In [run.sh](critic_bench/run.sh) file, you could find the corresponding commands for objective and subjective evaluation process. 
For example, for the feedback critique dimension, the objective evaluation is like:
```bash
python run_feedback.py --root_dir "../data/CriticBench" --prediction_dir "../example_data/prediction_v1.3" --split $3 --obj True
```
* `root_dir` contains the path of the `test` and `dev` set in CriticBench.
* `prediction_dir` contains the inference results of LLMs to be evaluated. We also provide the inference results of some representation LLMs  in `example_data`. If you want to evaluate your own LLMs, please refer to `inference/README.md` for more details, and the `prediction_dir` could be set as `../inference/outputs`.
* `split` denotes whether the `test` or the `dev` set is used.
* `obj` denotes that the objective evaluation is activated

For the subjective evaluation of the feedback critique dimension, the evaluation command is like:
```bash
python run_feedback.py --root_dir "../data/CriticBench" --prediction_dir "../example_data/prediction_v1.3" --evaluation_dir "../example_data/evaluation_v1.3/" --batch_size 1 --split $3 --obj False
```
* `evaluation_dir` saves the subjective evaluation scores of GPT-4, which can be re-loaded if the subjective evaluation process borke off. The order of the samples in each file in `evaluation_dir` follows the order in the original data in CriticBench (`data/CriticBench`).
* `batch_size` controls the number of the process for access GPT-4 API under multiprocessing setting.

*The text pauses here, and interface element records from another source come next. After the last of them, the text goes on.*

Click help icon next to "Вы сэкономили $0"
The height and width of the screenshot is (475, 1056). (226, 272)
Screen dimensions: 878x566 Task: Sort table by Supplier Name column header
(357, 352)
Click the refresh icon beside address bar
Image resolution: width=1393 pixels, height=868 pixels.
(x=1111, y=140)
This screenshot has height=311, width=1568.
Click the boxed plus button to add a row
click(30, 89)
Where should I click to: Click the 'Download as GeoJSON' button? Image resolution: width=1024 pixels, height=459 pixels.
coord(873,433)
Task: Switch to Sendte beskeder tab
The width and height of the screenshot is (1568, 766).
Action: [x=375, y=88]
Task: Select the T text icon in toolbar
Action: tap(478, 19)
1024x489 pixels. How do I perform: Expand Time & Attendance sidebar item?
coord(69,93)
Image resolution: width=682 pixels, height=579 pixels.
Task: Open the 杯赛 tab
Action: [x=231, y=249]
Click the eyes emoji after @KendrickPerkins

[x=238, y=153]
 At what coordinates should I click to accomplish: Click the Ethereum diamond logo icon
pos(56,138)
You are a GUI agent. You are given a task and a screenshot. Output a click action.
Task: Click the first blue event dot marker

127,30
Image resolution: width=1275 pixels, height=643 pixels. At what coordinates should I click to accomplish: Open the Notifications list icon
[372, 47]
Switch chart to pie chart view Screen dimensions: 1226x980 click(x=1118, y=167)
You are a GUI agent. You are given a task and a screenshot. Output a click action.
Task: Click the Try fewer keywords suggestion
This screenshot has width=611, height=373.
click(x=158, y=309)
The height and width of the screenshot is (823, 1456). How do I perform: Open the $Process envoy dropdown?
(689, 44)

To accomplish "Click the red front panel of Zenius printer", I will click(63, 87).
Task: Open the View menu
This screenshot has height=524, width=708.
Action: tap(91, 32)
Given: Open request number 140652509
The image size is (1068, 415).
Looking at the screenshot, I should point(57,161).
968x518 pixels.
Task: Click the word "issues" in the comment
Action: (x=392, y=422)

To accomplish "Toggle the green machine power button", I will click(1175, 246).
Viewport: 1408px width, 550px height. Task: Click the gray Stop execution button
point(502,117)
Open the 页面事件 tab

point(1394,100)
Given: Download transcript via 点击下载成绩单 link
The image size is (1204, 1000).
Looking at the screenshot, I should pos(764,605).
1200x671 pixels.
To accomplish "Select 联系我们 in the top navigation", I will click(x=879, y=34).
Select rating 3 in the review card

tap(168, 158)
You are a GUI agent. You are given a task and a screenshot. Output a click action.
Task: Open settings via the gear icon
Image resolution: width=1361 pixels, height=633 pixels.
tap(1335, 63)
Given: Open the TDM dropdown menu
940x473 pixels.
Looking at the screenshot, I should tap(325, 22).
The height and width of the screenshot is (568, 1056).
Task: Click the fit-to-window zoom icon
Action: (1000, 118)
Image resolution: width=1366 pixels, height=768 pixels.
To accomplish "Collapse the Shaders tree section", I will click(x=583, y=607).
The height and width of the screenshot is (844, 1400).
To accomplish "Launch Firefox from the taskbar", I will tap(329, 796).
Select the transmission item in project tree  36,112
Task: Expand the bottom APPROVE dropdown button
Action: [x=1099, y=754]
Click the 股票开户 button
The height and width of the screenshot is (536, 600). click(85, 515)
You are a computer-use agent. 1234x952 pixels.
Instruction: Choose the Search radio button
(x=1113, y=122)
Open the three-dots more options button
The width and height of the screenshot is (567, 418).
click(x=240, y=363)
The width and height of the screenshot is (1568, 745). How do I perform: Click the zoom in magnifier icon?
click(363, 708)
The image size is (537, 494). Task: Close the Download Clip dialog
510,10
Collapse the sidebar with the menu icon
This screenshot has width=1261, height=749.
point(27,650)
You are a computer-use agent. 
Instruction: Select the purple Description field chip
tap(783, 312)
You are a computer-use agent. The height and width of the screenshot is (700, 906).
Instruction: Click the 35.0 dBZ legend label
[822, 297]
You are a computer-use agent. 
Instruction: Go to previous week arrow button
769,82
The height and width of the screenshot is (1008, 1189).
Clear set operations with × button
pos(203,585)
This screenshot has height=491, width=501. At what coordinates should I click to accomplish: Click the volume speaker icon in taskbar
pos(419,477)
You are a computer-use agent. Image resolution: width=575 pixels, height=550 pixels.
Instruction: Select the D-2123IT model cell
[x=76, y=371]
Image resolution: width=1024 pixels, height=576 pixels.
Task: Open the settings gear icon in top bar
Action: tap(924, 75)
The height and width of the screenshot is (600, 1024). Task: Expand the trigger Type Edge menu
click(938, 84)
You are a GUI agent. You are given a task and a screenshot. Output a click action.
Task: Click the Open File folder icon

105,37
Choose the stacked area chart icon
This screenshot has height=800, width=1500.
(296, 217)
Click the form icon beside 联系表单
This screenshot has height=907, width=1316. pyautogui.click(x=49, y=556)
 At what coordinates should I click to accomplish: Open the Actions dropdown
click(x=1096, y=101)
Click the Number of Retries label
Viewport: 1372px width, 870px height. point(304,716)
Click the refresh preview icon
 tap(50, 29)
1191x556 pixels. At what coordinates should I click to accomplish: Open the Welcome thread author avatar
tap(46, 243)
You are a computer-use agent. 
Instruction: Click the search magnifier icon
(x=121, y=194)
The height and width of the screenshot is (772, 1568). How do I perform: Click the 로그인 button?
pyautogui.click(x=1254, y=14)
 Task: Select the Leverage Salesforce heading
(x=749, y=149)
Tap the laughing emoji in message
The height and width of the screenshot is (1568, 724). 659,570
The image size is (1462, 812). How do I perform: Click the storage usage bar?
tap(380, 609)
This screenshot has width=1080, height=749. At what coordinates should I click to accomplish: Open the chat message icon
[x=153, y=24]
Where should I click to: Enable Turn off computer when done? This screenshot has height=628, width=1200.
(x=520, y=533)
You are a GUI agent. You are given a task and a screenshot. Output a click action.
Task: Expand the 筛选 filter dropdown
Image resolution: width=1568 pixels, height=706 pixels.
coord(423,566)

The evaluation results of GPT-4 under `save_dir` is `jsonl`, and each line contains the evaluation results. The chain-of-thought evaluation results prompted by GPT-4 is in the `evaluation` key-value in each line, which is a `dict` consisting of the chain-of-thought rationale about GPT-4 (key-value `cot`) and a Likert score (key-value `score`) for each critiques, ranging from 1 to 10.
* 1 denotes the worst performance
* 10 denotes the best performance
* 8 denotes the comparable performance with our human-annotated high-quality critiques, and scores higher than 8 denotes the better performance of evaluated critiques.

## License

This project is released under the Apache 2.0 [license](./LICENSE).